Chilean politician (born 1946)

Sergio Jara Catalán (born 9 October 1946) is a Chilean politician who served as a deputy.

== Early life and family ==
Jara was born in Los Ángeles on 9 October 1946. He was the son of Evangelina del Carmen Catalán and Raúl Ramón Jara Mayorga. He married Paulette Pérez Nahas, and they have two children.

He studied at public schools in Putaendo and Santa María, and later at the Liceo de Hombres of San Felipe. He entered the Faculty of Law of the University of Chile, Valparaíso campus, and later transferred to the Santiago campus, where he earned a degree in Legal and Social Sciences. He was sworn in as a lawyer before the Supreme Court of Chile on 9 June 1980.

== Political career ==
In 1971, he joined the Christian Democratic Party. A year later, he became a member of the party's Department of Professionals and Technicians in the Province of Aconcagua. From 1979 to 1985, he served as communal president of the Christian Democratic Party in San Felipe. Between 1981 and 1982, he was delegate to the party's National Board for the Province of Aconcagua. He later served as provincial president and was in charge of the San Felipe area during the campaign for the "No" option in the 1988 plebiscite.

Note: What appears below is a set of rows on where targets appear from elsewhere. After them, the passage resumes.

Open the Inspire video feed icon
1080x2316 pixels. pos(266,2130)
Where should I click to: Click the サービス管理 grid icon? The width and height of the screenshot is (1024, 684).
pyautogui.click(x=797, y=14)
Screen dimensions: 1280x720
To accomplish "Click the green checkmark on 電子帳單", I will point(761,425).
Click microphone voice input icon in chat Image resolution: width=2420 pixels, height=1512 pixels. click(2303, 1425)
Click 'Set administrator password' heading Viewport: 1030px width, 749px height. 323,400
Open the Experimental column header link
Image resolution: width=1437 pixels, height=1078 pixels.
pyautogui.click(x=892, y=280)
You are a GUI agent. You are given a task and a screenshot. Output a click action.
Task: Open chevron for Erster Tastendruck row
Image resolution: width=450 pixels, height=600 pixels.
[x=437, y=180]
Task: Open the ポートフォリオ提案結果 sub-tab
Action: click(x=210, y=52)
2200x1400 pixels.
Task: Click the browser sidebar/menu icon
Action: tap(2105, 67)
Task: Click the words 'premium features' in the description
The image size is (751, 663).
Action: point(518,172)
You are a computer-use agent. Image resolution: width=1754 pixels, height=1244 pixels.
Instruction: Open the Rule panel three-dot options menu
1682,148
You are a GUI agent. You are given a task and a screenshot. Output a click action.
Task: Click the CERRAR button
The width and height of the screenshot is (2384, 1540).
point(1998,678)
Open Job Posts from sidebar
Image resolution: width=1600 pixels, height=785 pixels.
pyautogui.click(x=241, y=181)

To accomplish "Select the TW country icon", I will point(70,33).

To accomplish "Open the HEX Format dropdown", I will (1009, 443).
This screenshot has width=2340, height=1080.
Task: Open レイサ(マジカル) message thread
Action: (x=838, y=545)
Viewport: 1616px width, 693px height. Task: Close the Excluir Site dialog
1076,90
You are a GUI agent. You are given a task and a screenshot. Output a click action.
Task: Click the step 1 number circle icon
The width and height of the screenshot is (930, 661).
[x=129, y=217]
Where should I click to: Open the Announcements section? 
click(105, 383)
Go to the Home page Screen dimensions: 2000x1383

Between 1971 and 1974, he worked as legal procurator for the Private Employees’ Pension Fund in San Felipe and for the Pro-Peace Committee in that city and in Los Andes until 1976. He served as president of the Workers’ Association of the Private Employees’ Pension Fund of San Felipe and of the Youth Department of the Central Unitaria de Trabajadores of Aconcagua between 1972 and 1973. He also acted as legal advisor to the Peasant Confederation "Triunfo", the Workers' Union of the Andina Division of Codelco, the Teachers' Association of San Felipe, the Bishopric of San Felipe, and the Peasant Confederation "Libertad".

In the 1989 parliamentary elections, he was elected Deputy for District No. 11 (Los Andes, San Esteban, Calle Larga, Rinconada, San Felipe, Putaendo, Santa María, Panquehue, Llay-Llay, and Catemu), Fifth Region, for the 1990–1994 term. He obtained the highest vote total in the district with 26,934 votes (26.88% of the validly cast ballots). In 1993, he ran for re-election in the same district for the 1994–1998 term but was not re-elected.